Claims (10) – An Electrically Compressible Gas Spring, invented by LeiYan Gas Spring, a pioneer Chinese Gas Spring Manufacturer

1. An electrically compressible gas spring, characterized by: including a gas spring device and a linear telescopic driving device connected to the gas spring device.
2. According to claim 1, characterized by: the gas spring device includes a cylinder (2), a hollow piston rod (1) installed inside the cylinder (2), inert gas (5) set inside the cylinder (2), a guiding sealing assembly (3) set between the right end of the cylinder (2) and the outer side wall of the hollow piston rod (1), a piston device (4) set on the hollow piston rod (1), a rod chamber (16) set on the right side of the piston device (4), and a non-rod chamber (17) set on the left side of the piston device (4); the piston device (4) is located on the left side of the guiding sealing assembly (3).

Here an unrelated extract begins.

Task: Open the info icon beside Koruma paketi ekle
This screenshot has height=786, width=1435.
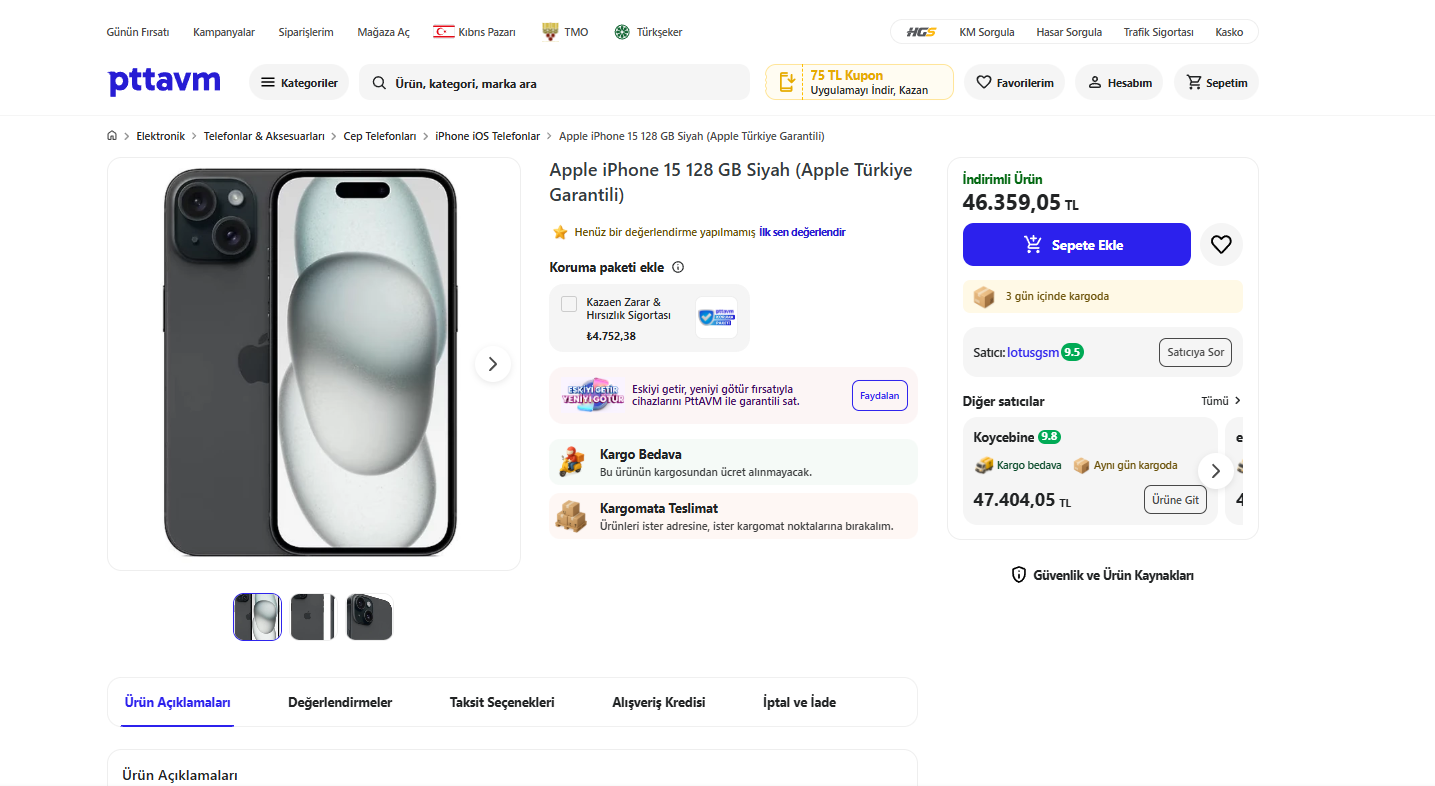Action: tap(678, 267)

3. According to claim 2, characterized by: the linear telescopic driving device includes a sealed guiding tube (15) set inside the cylinder (2), a screw nut (8), and a guiding ring (9) set on the left end of the screw nut (8)’s screw; the screw nut (8) is fixed on the sealed guiding tube (15), and the screw nut’s screw is set to extend and retract synchronously with the hollow piston rod (1); the guiding ring (9) is set inside the sealed guiding tube (15), which is sealed with the inner cavity of the cylinder (2); the screw nut (8), sealed guiding tube (15), and the cylinder (2)’s inner hole, as well as the hollow piston rod (1), are coaxially set.
4. According to claim 3, characterized by: the sealed guiding tube (15) is sealed with the inner cavity of the cylinder (2) through the piston device (4).

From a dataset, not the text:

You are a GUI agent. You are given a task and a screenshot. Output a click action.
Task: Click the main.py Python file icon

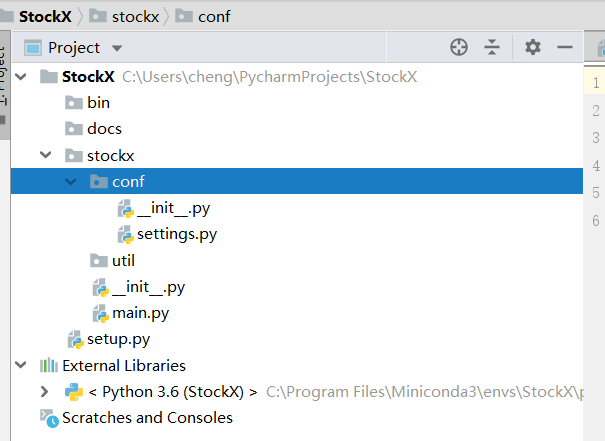101,314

5. According to claim 4, characterized by: the right end of the screw nut’s screw is connected to a reduction device (10), which is connected to a motor (12). The motor’s wiring port (11) is connected to a power source, and the right end of the hollow piston rod (1) is clamped onto the reduction device (10).

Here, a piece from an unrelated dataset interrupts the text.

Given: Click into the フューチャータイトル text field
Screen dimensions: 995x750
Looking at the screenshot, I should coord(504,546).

6. According to claim 5, characterized by: the reduction device (10) is a straight-tooth reducer, with the right end of the screw nut’s screw connected to the reduction device’s output hole through an anti-disassembly snap ring (14).
7. According to claim 6, characterized by: a rear plug (6) is sealed at the left end of the cylinder (2), located at the left end of the sealed guiding tube (15), and integrated.
8. According to claim 7, characterized by: the piston device (4) includes a piston (21) set on the hollow piston rod (1), a hole sealing ring (7) set between the inner side wall of the piston (21) and the outer side wall of the sealed guiding tube (15), and/or a second shaft sealing ring set between the inner side wall of the piston (21) and the outer side wall of the sealed guiding tube (15), a first shaft sealing ring (18) set between the outer side wall of the piston (21) and the inner side wall of the cylinder (2), an annular groove set on the outer side wall of the piston (21) for placing the first shaft sealing ring (18), a vent hole (20) set on the piston (21), and a fitting gap (19) set between the outer side wall of the piston (21) and the inner side wall of the cylinder (2); the rod chamber (16) and the non-rod chamber (17) correspond to the bottom of the annular groove through the vent hole (20).
9. According to claim 8, characterized by: a directional guiding outer sleeve (13) coaxially set with the hollow piston rod (1) is clamped at the right end of the cylinder (2); the reduction device (10) and the motor (12) are slidably set inside the directional guiding outer sleeve (13) through the screw nut (8).
10. According to claim 8, characterized by: the screw nut’s screw has at least two threads, and a sealing stop ring (22) for fixing the hole sealing ring (7) is set at the left end of the piston (21).